Aktiventour 2013

Bericht zur Herbst-Radtour nach Königsberg und die Haßberge 21/09/13 und 22/09/13

 

Grundlegende Fragen konnten geklärt werden, so z. B.

-          Wie weit kommt man mit einem Stück Kuchen im Bauch?

-          Wie funktioniert die Kernspaltung?

-          Wird es die Sonne durch den Nebel schaffen?

-          Was taten die Wonfurter Bürger, als sie kein Wasser hatten?

-          Warum gibt es „chinesische Schriftzeichen“ auf den steinernen Fensterrahmen?

Der Tourenverlauf vor drei Monaten hatte sich bewährt und ist auch ausführlich und liebevoll beschrieben worden. Was kann ich noch hinzufügen? Eine tolle Strecke in abwechslungsreicher Landschaft, zehn vergnügte Radler in einem homogenen Team;  nun kämpfte die noch wärmende Altweibersommersonne mit den Wolken – was braucht man mehr für einen schönen Wochenendausflug?

(Auszüge aus einem Datensatz)
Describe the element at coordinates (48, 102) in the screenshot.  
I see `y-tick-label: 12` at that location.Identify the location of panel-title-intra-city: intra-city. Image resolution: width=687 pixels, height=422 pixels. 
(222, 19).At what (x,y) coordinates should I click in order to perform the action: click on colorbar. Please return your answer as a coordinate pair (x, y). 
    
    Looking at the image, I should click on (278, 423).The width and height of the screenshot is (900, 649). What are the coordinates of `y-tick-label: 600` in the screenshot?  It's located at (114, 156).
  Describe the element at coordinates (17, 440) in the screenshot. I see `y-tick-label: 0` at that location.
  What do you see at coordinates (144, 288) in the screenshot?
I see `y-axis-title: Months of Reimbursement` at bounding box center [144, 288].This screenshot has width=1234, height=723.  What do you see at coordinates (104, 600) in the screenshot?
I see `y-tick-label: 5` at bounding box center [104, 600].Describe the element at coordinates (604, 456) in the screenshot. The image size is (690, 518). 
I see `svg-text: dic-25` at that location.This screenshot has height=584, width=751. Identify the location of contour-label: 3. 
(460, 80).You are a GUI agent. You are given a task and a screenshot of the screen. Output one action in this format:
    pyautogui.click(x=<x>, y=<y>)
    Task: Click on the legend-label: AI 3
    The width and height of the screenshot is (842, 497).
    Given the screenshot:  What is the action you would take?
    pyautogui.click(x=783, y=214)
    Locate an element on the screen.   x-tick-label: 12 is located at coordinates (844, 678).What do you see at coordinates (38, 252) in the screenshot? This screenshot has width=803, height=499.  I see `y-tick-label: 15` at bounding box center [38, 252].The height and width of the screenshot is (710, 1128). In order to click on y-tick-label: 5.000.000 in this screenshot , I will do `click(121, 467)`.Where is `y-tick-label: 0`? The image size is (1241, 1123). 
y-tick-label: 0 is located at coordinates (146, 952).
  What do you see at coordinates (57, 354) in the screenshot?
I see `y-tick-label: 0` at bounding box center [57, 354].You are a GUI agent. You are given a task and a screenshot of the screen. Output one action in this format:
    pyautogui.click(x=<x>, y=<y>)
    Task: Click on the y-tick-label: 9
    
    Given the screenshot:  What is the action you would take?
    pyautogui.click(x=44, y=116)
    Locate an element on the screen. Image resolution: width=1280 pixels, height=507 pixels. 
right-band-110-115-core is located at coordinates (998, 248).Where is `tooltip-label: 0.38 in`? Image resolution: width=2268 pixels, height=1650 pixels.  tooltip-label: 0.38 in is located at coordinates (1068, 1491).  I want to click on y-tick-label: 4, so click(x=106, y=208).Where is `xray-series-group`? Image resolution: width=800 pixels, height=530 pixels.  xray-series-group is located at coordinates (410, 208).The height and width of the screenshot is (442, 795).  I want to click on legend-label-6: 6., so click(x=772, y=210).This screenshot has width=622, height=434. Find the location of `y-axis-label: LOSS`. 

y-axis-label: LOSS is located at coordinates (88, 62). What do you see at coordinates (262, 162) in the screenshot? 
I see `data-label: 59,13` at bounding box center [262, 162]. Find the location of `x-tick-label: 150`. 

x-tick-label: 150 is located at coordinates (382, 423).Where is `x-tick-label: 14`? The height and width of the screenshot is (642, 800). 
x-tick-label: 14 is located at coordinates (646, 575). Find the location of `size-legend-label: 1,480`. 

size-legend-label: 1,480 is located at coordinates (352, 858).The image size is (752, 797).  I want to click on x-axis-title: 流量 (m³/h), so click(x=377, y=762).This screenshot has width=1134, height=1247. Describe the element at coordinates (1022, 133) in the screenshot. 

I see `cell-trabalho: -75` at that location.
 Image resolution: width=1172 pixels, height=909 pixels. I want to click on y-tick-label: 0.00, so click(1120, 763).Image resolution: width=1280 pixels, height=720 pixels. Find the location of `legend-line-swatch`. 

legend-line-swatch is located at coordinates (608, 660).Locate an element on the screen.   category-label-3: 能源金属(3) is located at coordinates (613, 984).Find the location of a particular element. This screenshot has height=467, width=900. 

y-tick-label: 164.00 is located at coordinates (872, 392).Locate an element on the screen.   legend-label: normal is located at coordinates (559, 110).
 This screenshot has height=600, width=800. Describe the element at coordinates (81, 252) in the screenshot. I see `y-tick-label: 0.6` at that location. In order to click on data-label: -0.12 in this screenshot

Arbeitsaufträge:
1. Geben Sie den Tourbericht von "Aktiventour 2013" bis "funktioniert die Kernspaltung?" noch einmal wieder und benennen Sie dabei "Kuchen" in "Apfelstrudel" um.
2. Wie viele Radler nahmen laut dem Tourbericht an der Herbst-Radtour teil?
Die Datensätze sind eigenständiges Material und haben mit dem Tourbericht nichts zu tun.

Gegebene Antworten:
1.
Aktiventour 2013

Bericht zur Herbst-Radtour nach Königsberg und die Haßberge 21/09/13 und 22/09/13

 

Grundlegende Fragen konnten geklärt werden, so z. B.

-          Wie weit kommt man mit einem Stück Apfelstrudel im Bauch?

-          Wie funktioniert die Kernspaltung?

2. Zehn Radler.